In its first reaction, the Mountain View, California-based company said in a blog post that it strongly disagreed with the EU’s statement of objections and would make the case that its products have fostered competition and benefited consumers.

“Android has been a key player in spurring this competition and choice, lowering prices and increasing choice for everyone (there are over 18,000 different devices available today),” it said of its free operating system for mobile devices.

The Commission, whose control of antitrust matters across the wealthy 28-nation bloc gives it a major say in the fate of global corporations, can fine firms up to 10 percent of their annual sales, in Google’s case up to 6.2 billion euros.

If it finds that companies are abusing a dominant market position, the EU regulator can also demand sweeping changes to their business practices, as it did with U.S. software giant Microsoft in 2004 and chip-maker Intel in 2009. Its record antitrust fine was 1.09 billion euros on Intel.

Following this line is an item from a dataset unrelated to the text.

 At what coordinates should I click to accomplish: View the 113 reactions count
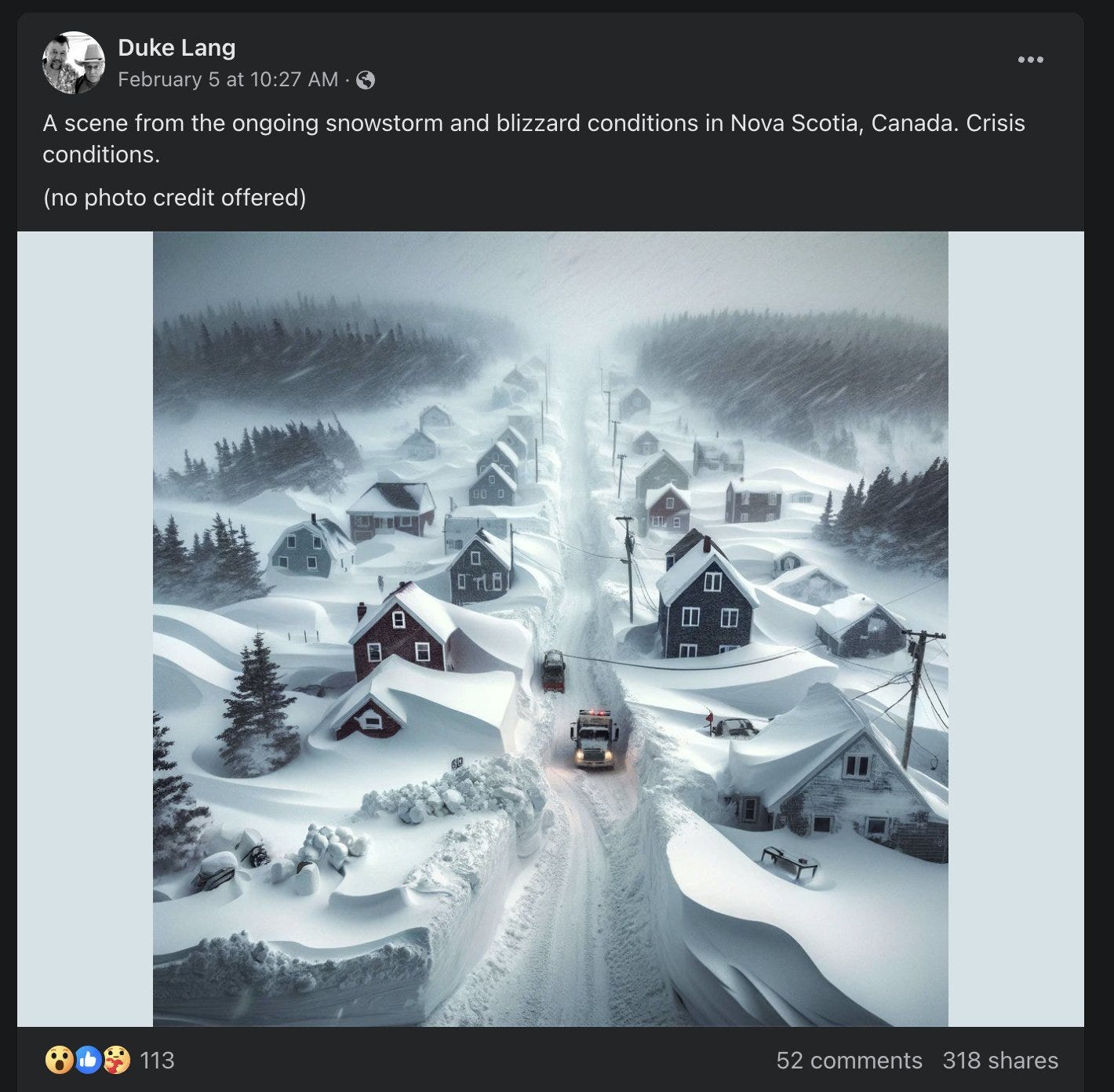pos(157,1061)
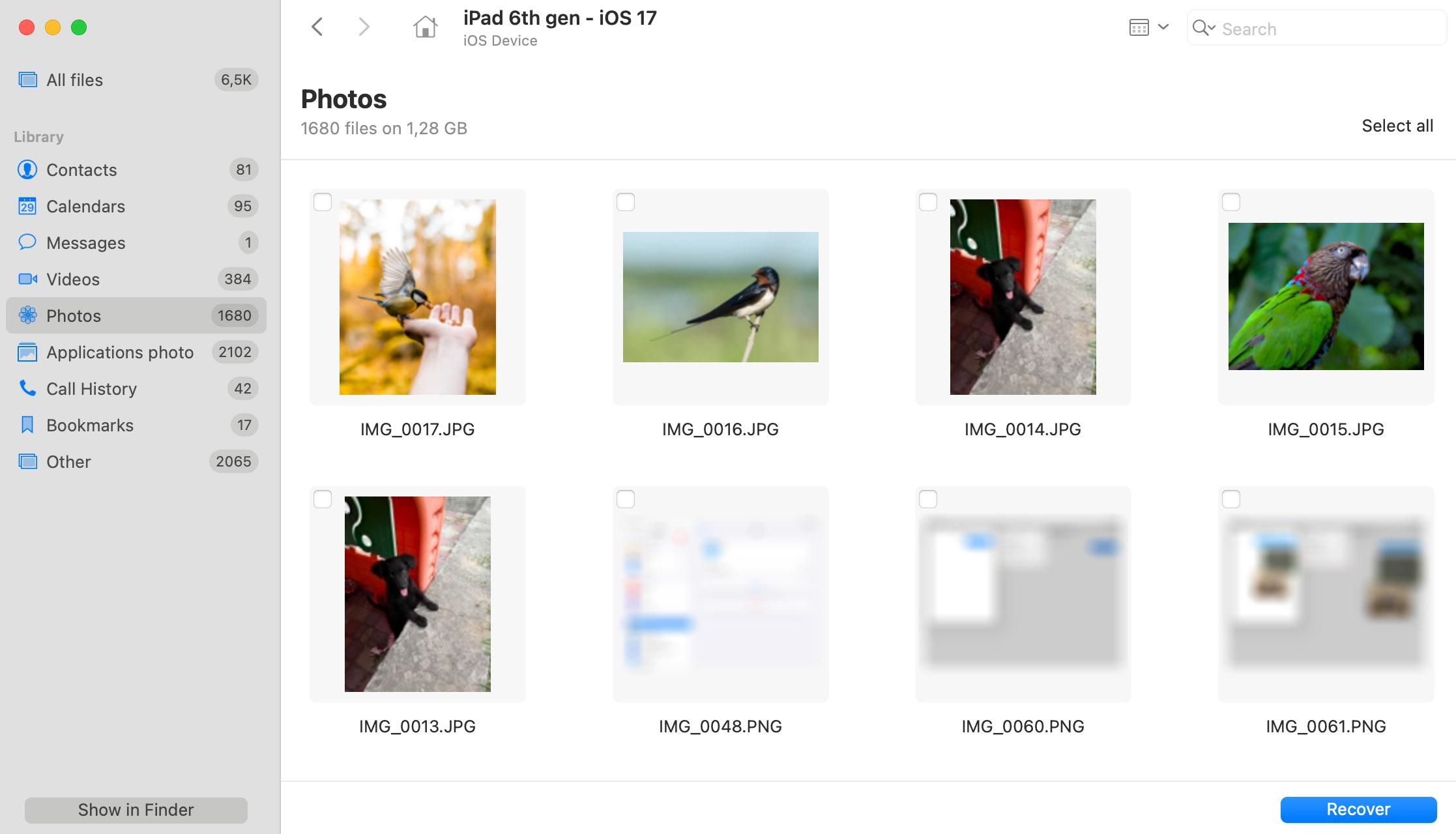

Competition lawyer Bertold Baer-Bouyssiere at DLA Piper in Brussels said: “Even more than Microsoft, this case will shape the landscape for the digital sectors in the years to come.”

 

“NOT ANTI-AMERICAN”

Rejecting suggestions – recently from President Barack Obama himself – that the EU was pursuing an anti-American, protectionist policy, Vestager, a liberal former economy minister, said about a quarter of the firms which had complained to the EU authorities about Google were themselves U.S.-owned.